I thought of that film classic today as I contemplated the latest disarray of the Republican Party.  The Koch Brothers and their fellow sorcerers set loose the Tea Party apprentices, and now find themselves unable to tame their creation, which has gotten away from them.  The Koch Brothers make their money from oil, especially from expensive production techniques like the extraction of oil from oil sands.  The price of oil is extremely sensitive to fluctuations in the world economy, and any serious downturn weakens demand, rapidly dropping the price of crude and thereby taking enormous sums of money from the pockets of the Kochs.  It is hardly surprising therefore that they are now trying to back away as fast as they can from the reckless talk of their Apprentices, who are quite unconcerned by the prospect of a default by the U.S. Treasury.

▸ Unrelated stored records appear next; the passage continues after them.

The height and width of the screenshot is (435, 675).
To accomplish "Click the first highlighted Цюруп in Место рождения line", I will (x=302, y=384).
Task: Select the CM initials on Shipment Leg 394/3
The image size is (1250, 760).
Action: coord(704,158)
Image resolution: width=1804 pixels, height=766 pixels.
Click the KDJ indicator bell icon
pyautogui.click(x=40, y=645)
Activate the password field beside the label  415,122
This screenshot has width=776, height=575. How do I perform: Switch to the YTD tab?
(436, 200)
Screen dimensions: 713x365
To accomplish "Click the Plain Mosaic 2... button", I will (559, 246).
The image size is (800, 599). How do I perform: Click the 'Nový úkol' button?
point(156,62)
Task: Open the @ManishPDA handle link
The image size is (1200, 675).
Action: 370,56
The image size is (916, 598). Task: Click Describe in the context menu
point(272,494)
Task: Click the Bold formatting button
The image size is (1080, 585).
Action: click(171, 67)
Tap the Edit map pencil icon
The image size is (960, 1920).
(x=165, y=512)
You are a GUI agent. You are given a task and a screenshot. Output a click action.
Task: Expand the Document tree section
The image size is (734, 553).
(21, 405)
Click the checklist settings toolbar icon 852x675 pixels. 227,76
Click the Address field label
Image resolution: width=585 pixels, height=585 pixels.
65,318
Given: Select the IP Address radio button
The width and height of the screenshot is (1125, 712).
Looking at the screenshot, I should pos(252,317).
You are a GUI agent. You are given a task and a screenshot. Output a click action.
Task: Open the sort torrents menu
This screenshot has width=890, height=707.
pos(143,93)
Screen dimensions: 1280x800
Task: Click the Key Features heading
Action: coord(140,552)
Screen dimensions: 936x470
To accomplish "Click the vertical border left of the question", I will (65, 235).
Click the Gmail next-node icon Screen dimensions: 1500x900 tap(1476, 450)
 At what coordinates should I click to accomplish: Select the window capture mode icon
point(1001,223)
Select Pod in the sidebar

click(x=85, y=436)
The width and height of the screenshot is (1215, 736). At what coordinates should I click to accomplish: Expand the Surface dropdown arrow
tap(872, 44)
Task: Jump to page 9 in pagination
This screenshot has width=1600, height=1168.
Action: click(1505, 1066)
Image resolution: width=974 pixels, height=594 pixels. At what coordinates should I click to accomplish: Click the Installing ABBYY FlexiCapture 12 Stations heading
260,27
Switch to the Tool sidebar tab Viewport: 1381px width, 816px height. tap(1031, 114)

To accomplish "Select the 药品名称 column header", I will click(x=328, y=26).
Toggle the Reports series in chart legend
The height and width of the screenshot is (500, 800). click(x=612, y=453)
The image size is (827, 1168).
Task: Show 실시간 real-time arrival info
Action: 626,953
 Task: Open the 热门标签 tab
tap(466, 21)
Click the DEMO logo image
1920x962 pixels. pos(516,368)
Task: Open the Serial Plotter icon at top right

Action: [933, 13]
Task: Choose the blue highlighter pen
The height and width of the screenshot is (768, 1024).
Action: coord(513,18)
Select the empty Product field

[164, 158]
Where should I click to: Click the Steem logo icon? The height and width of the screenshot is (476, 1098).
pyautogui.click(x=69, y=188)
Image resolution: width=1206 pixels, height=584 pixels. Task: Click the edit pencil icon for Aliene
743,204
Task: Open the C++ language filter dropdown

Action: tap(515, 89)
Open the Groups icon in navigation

The Disney film was intended for young audiences, what with ballet dancing hippos dressed in tiny tutus.  So the Mickey Mouse episode turns out well in the end when the Sorcerer returns and puts things to rights.  Unfortunately for all of us, Walt Disney is not directing the present fiasco.

4 comments:

  1. When business interests support their local brown shirts things can get out of hand. I'm not sure the Kochs are regretting it yet. The high-wage (relatively), consumption economy businesses (gadgets, drugs, information) loathe all this, of course. But Kochs, Art Pope, the Walmart, not so much. They want a low wage employees, low-wage consumers and they're good to go. Not all the interests of the ruling business class align here.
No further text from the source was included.